Does Computer-Mediated Collaboration Really Improve Group Communication? Our General Findings
By Michael Bernard, Ta-Tao Chuang1, & Shahid Ali2
As companies continue to expand world-wide, effective communication among project teams and employees becomes a serious challenge. This has not only made it a necessity for businesses to share information electronically, but has also made it essential for organizations to promote team learning and innovation through group collaboration. In fact, as we all know, it is common for business to interact and conduct group seminars in several countries, all at once, via the Internet. For example, several years ago Hewlett Packard conducted collaborative seminars in traditional classrooms. Now however they focus almost exclusively on instructions via an interactive electronic network. As Susan Burnett, of Hewlett Packard points out, "we are constantly pushing to blur the lines between learning and doing the job" by using information technology (Perelman, 1994, p. 88).
Research in text-based, computer-mediated (CM) collaborative learning has shown that collaborative technologies can enhance learning performance and increase the affective experience in the context of group learning over more traditional face-to-face (FtF) groups by eliminating common time and space constraints that are found in traditional classroom settings (Brandon & Hollingshead, 1999). Text-based CM collaborative learning can also reduce evaluation anxiety of the participants by allowing for more anonymous communication if the identity of the communicators are hidden. This often produces more creative and open discussions. On the down side, CM interaction has been found to reduce the richness of communication that is observed in FtF communication, which lessens the quality of information exchanged. This reduction in the communication "bandwidth" sometimes has a negative effect on the experience of collaborative learning.
As part of an on-going research project, SURL, and the Department of Decision Sciences at Wichita State University, has been conducting a series of studies examining the use of text-based cooperative software for enhancing student collaboration in small classroom groups. In our studies, we are examining the effects that synchronous, CM interactions have on collaborative learning groups for both individual and group performance, as well as group member satisfaction, cohesion, and consensus, when compared to more traditional FtF groups.
For example, we have recently conducted an experiment that consisted of six biweekly sessions that lasted one semester. During each session, participants (undergraduate students enrolled in semester-long courses on Production and Operations Management) examined a new case study each week which involved concepts and techniques that were taught in the preceding week. The meetings lasted fifty minutes and proceeded as follows: Each team member studied the case on his/her own for fifteen minutes and took notes of his/her ideas about the case. In the following thirty-five minutes, team members discussed the case, exchanged their ideas, and reached their conclusion about the case either by computer or face-to-face. The meetings of CM groups were held in a computer laboratory that had 24 personal computers, which were equipped with three-way, text-based synchronous communication software. The FtF groups sat together in clusters of three in the same classroom. The CM groups could not see their members while communicating and the identity of the communications between them were hidden.
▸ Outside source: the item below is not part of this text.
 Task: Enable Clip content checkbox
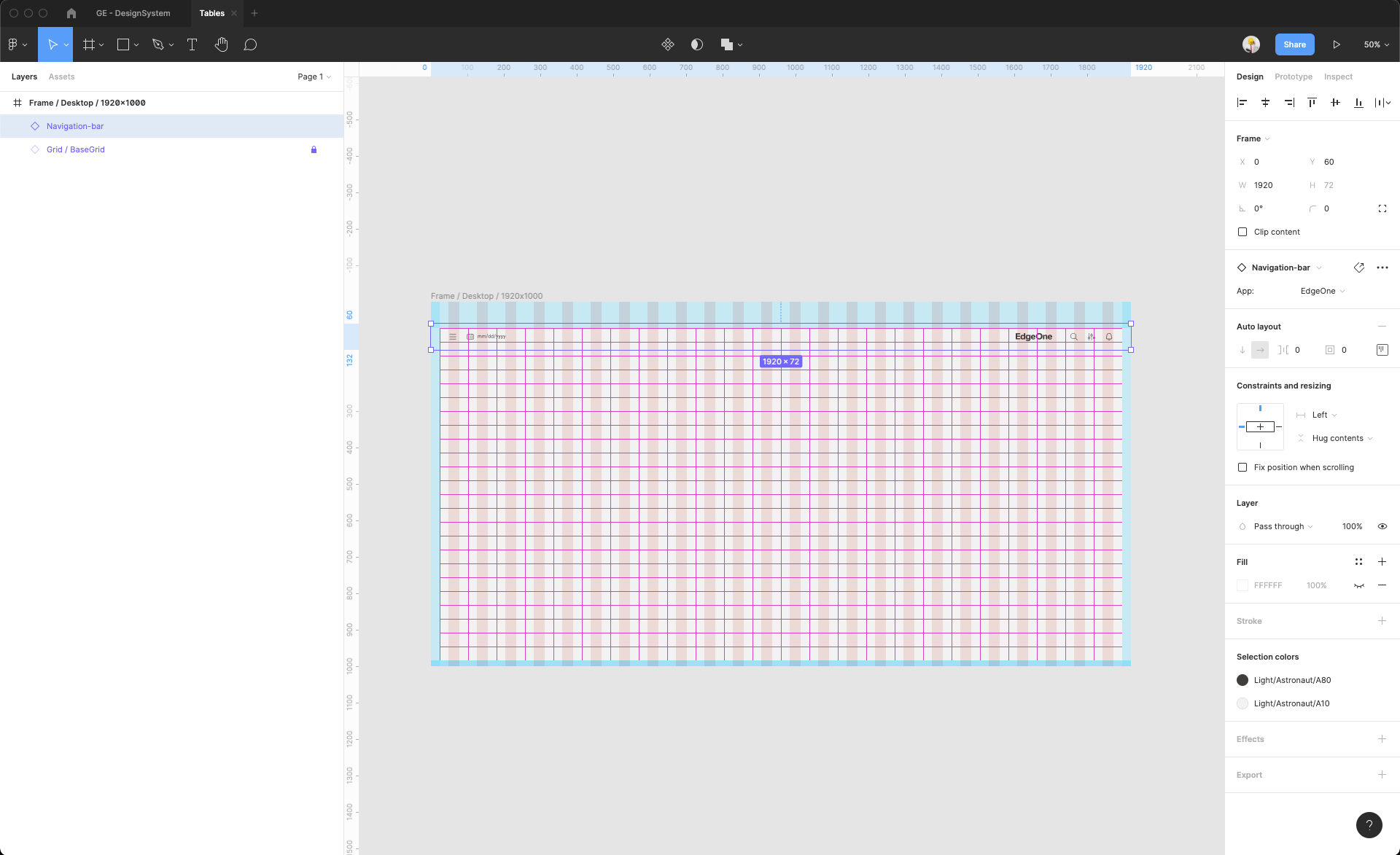point(1242,232)
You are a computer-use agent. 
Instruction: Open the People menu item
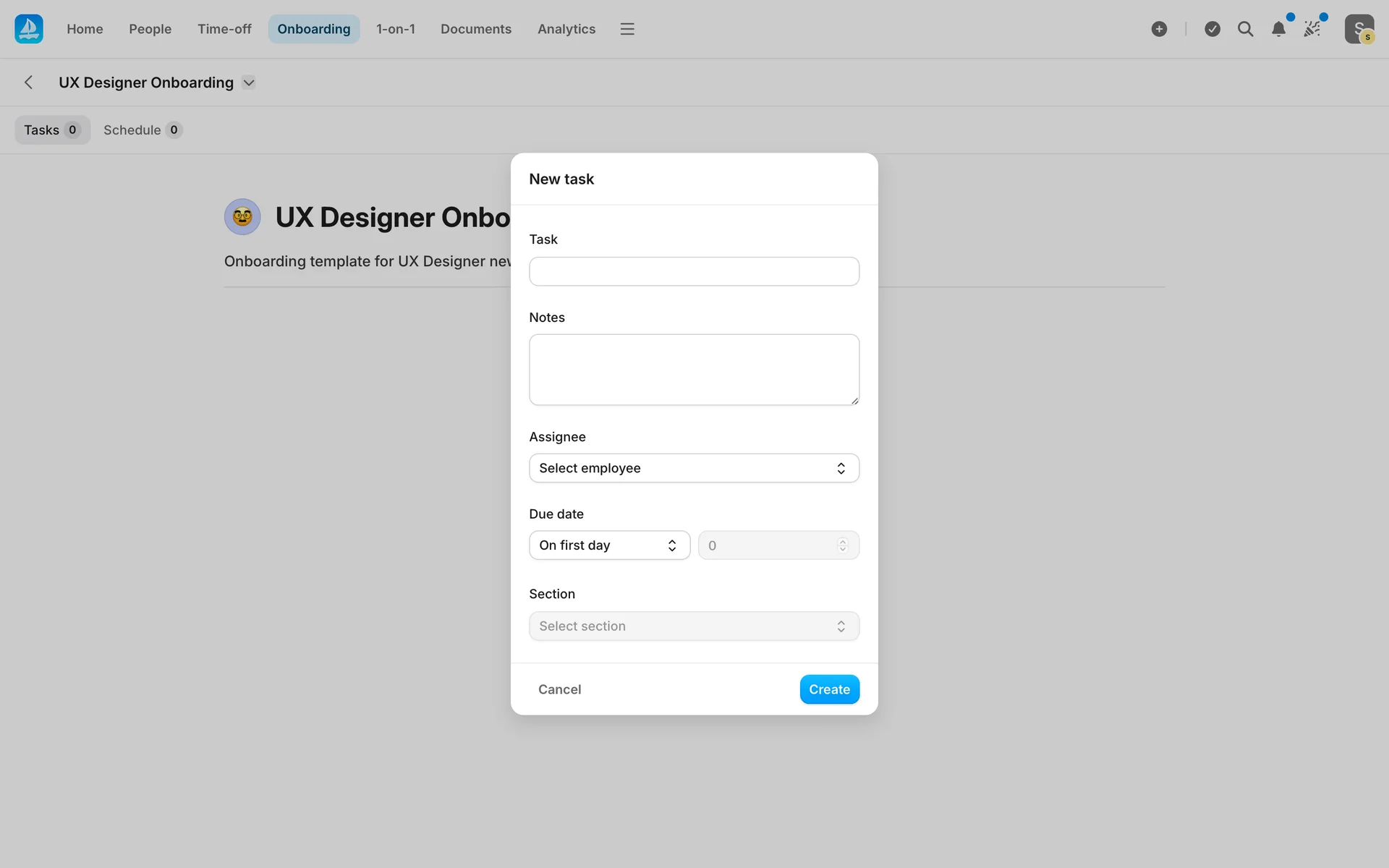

This study, as with several other studies, found that CM groups started out the semester performing about the same as, or worse than, FtF groups, but around half-way through the collaborative sessions they significantly out-performed the FtF groups in terms of the quality of solution to the case study scenarios. It is believed this occurs because CM mediums may reduce the amount of information that can be transmitted at one time, such as facial cues, and thus, it takes more time for group members to become situated and for any benefits to occur.
These results should be taken with caution, however. In our studies, we found that the differences, although they may be significant, are still too small to conclude that text-based CM mediums are better than FtF in dealing with collaborative learning. For example, the greatest performance difference between the FtF and CM groups in this study was only 10% in favor of the CM groups. In addition, we found that our CM groups tended to be less satisfied with the communication medium and their group interactions, were a less cohesive group and developed less of a perception of achieving group consensus. CM groups also took longer to reach a group decision. It is believed this occurs because of the reduced communication bandwidth for CM environments. Interestingly, we found that CM groups also were more focused on the internal communications of their group, such as posing questions to other members within their group instead of seeking answers from the professor, which was common in the FtF groups. It is believed this occurs because the CM group members have to exert much more cognitive resources just to communicate with the other group members and thus tended to become more group focused.
Thus, we found that CM communication can improve the productivity of collaborative groups. However, it may take some time for this to occur and may cause some resistance from the communicators because of its lower communication richness. Increasing the communication bandwidth without sacrificing the value that more anonymous CM communication can provide can be done by using communication platforms such as electronic whiteboards to accompany the text-based software. Currently, we are preparing a study that uses these platforms to determine their impact on computer-mediated collaboration.
References
Brandon, David P., & Hollingshead, Andrea B. (1999). Collaborative Learning and Computer-Supported Groups. Communication Education, 48, 109-126.
Perelman, L. J. (1994). Kanban to Kanbrain. Forbes ASAP, June 6, 84-95.
1Ta-Tao Chuang is an assistant professor in the Decision Science department at WSU.
2Shahid Ali is an assistant professor of Production Operations Management at Rockhurst University.